Quand ils quittèrent le bureau du secrétaire du Comité de
ville, Mirzoev s'épongea le front. Le directeur marchait devant
lui, tête basse. Koudrat les suivait. Mirzoev se retourna :
«
Je ne savais pas que tu pouvais. »
Mais le directeur l’interrompit en disant :
«
Il faut reconnaître qu'Aslanov a raison. Nous sommes
coupables, incontestablement... Ce que nous cherchions en
plein jour avec une lanterne était là, venait s'offrir à nous, et
nous n'avons pas su le voir. »
Koudrat se taisait. Ses pensées étaient ailleurs. Il faut
vérifier les résultats de l’émulation, se disait-il. Si le rythme de
nos travaux n'est pas plus rapide gare à moi, ce sera bientôt mon
tour, et je l'aurai mérité... Allons voir. Le vent se levait.

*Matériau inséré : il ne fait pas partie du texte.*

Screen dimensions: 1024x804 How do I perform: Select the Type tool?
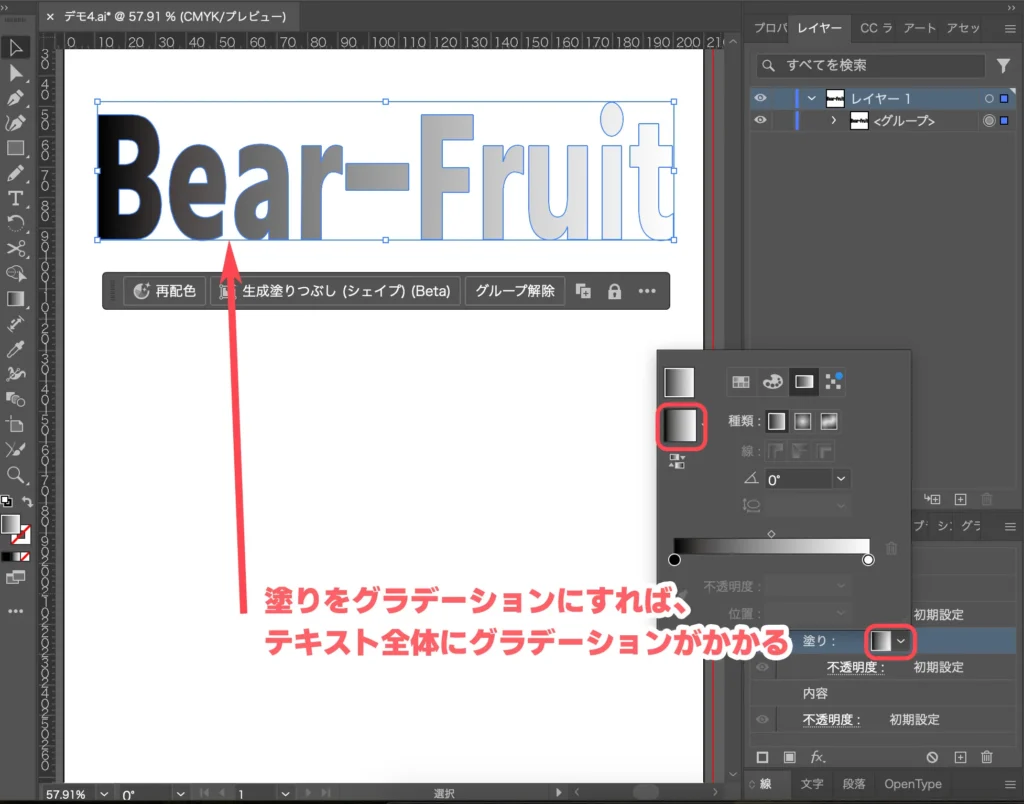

Koudrat savait par expérience ce qui peut arriver pendant
les tempêtes en mer. Il irait immédiatement au trust et il y
passerait la nuit.
Il prit brièvement congé de ses compagnons :
«
Au revoir ! »
4
Les feuilles avaient jauni depuis longtemps dans le jardin du
bourg. Les rafales de plus en plus violentes arrachaient ces
feuilles mortes qui s'élevaient comme des essaims de grands
papillons, pour retomber bientôt et joncher la terre. Leur
bruissement couvrait les voix assourdies d'un jeune couple.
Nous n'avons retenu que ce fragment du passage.